Asisten I Bidang Kesejahteraan Masyarakat Sekretariat Kota (Setkot) Tarakan Hendra Arfandi menyampaikan Pemkot telah membentuk tim terpadu. Menurutnya tak ada keterlambatan. Sebab, Pemkot sejak awal menyambut instruksi tersebut dengan penuh pertimbangan, terutama menyoal tahapan dan wajib melibatkan semua unsur.

“Kalau menutupnya gampang. Tapi banyak hal-hal yang harus dipertimbangkan pemerintah. Harus memikirkan proses teknis penutupan, dinas sosial dan koordinasi forkopimda. Ini kan harus terkoordinasi dengan baik, penanganannya, dan masalah yang timbul akibat penutupan ini,” sebut Hendra Arfandi.

“Ini misalnya kita tutup, tapi kemudian mereka tersebar. Kami sudah siapkan pemulangannya juga. Usulan MUI tadi bagus juga, bisa dipekerjakan ke perusahaan-perusahaan di Kaltara,” terang Hendra.

Menurutnya, rencana penutupan terkoordinasi dengan pembentukan tim terpadu, hingga penanganannya setelahnya. “Dua lokasi Karang Agas dan Bengawan Indah. Kalau yang lain bisa (ditutup), tapi wajib dibuktikan, kalau terbukti, mau enggak mau, mereka jelas melanggar juga. Kalau lokalisasi kan jelas. Akan ada tindakan lanjutan. Pemerintah ini berkesinambungan menyikapinya,” urainya lebih jauh.

Hendra lebih realistis, penutupan belum dapat dilakukan tahun ini. Mengingat anggaran pendampingan yang harus disiapkan Pemkot. Belum lagi, mengenai anggaran dalam dukungan tim terpadu. “Mau enggak mau disiapkan, termasuk dari Pemerintah Provinsi. Belum ada estimasi anggarannya. Soal anggaran, tergantung tahapannya. Kemungkinan 2019, di perubahan (APBD-P) juga gak disahkan. Kami bekerja money follow program. Disiapkan dulu anggarannya. Enggak mungkin ditutup, kalau uangnya enggak ada. Saya rasa sudah diprogramkan (APBD 2019), penyelesaian masalah sosial. Kalau saya tahun ini belum bisa,” jelasnya.

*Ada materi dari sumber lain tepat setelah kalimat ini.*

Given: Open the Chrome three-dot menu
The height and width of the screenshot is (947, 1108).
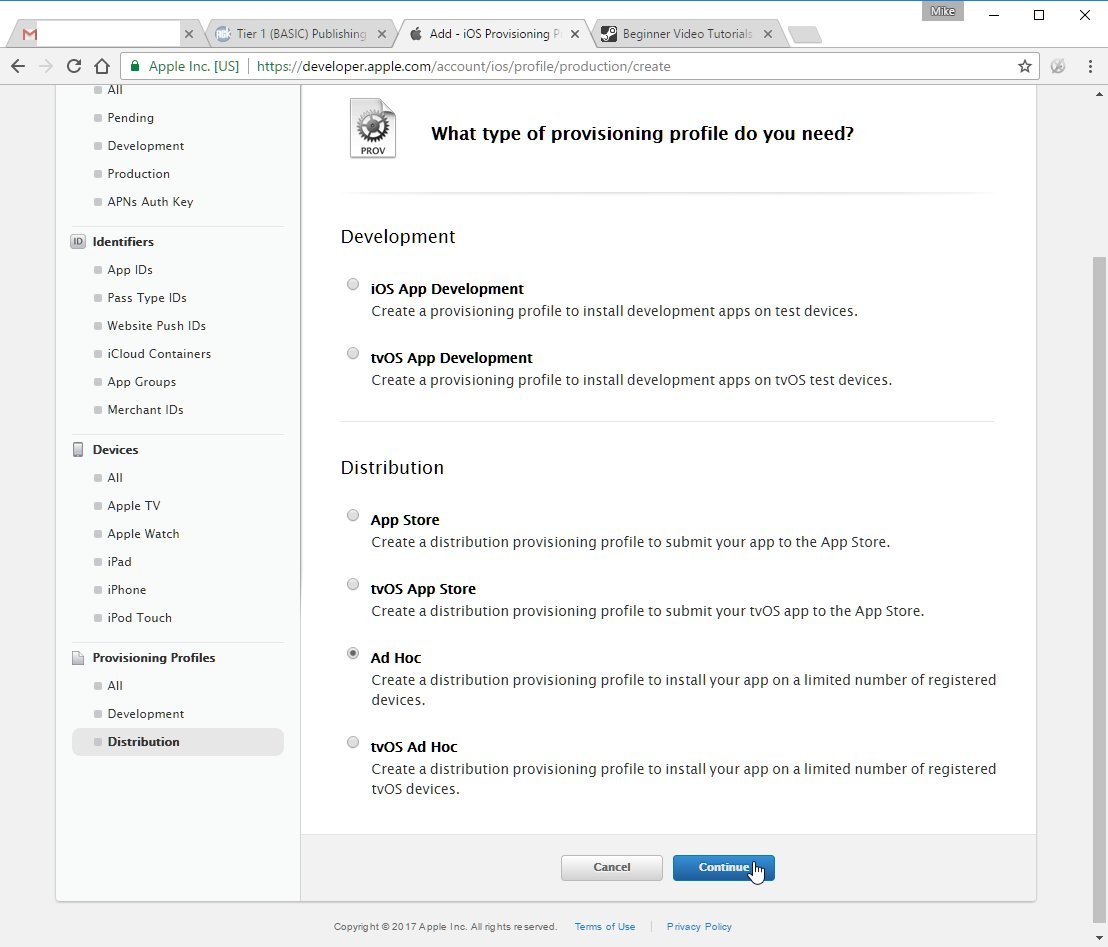Looking at the screenshot, I should coord(1090,66).
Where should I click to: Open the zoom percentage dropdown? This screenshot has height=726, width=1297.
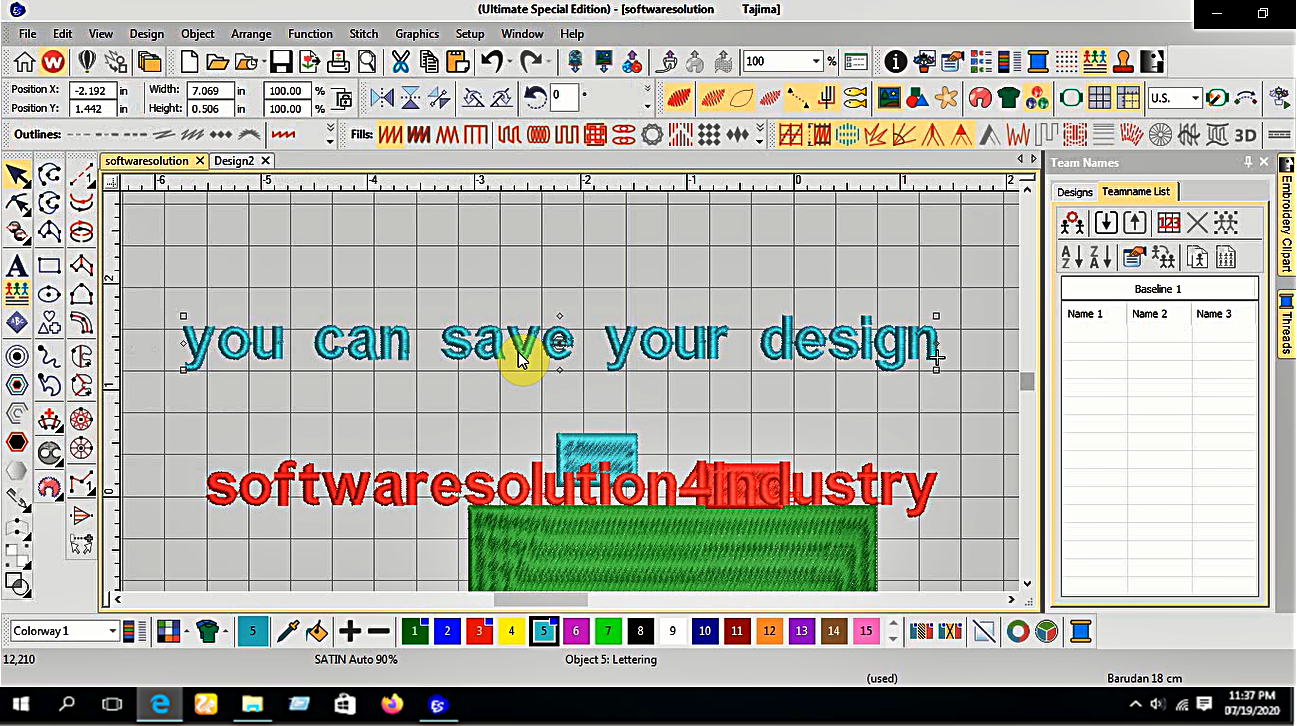[815, 61]
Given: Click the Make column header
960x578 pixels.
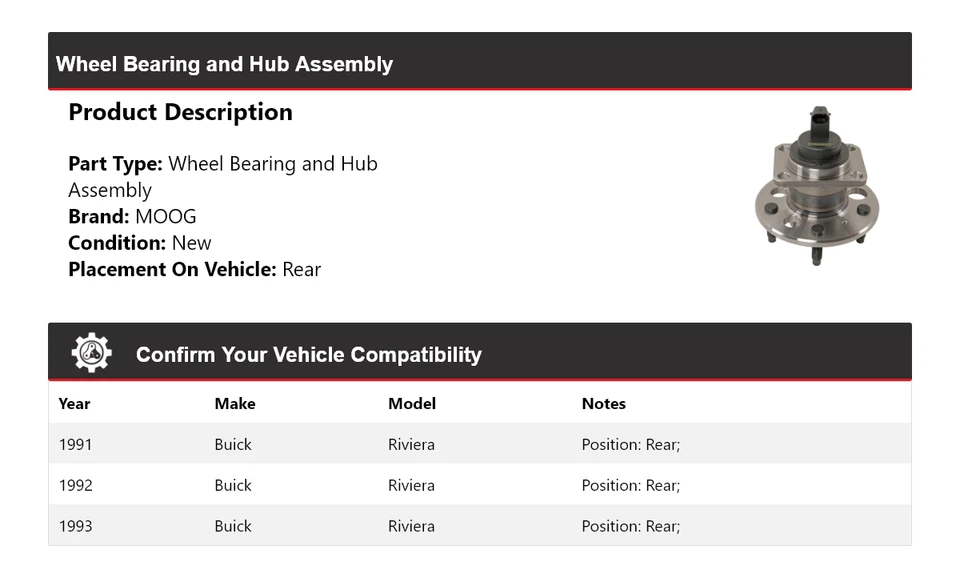Looking at the screenshot, I should [x=234, y=404].
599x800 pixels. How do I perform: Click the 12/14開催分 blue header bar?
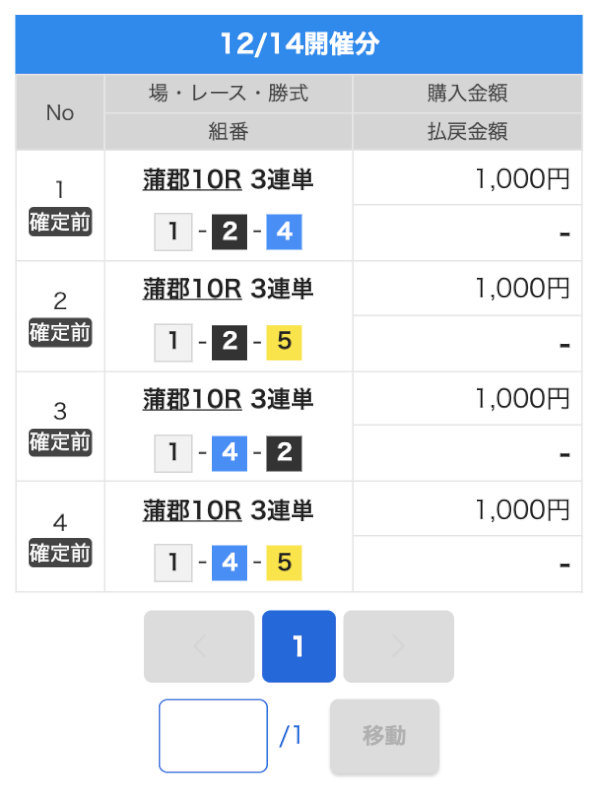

Lokalisasi dua daerah, Kota Tarakan dan Kabupaten Nunukan hampir dipastikan belum dapat ditutup tahun ini. Kemensos mempertimbangkan hingga akhir November belum ada kejelasan pelaksanaan penutupan di dua daerah.

Kemensos beralasan, tidak dapat memberikan dukungan dana jaminan hidup dan transportasi lokal karena anggaran tersebut telah direvisi dengan kegiatan lain menghindari terjadinya silpa pada kegiatan rehabilitasi sosial tuna sosial dan korban perdagangan orang.

Nunukan misalnya, lokalisasi Wanita Harapan Sadar masih akan menunggu tahun depan, meski Pemkab Nunukan telah menjalankan tahapan penutupan sejak jauh hari.

Sekretaris Dinas Sosial (Dinsos) Nunukan Yaksi Belanning Pratiwi, S.E, mengatakan, Pemkab baru saja menerima surat dari Kemensos melalui Direktorat Jenderal Rehabilitasi Sosial.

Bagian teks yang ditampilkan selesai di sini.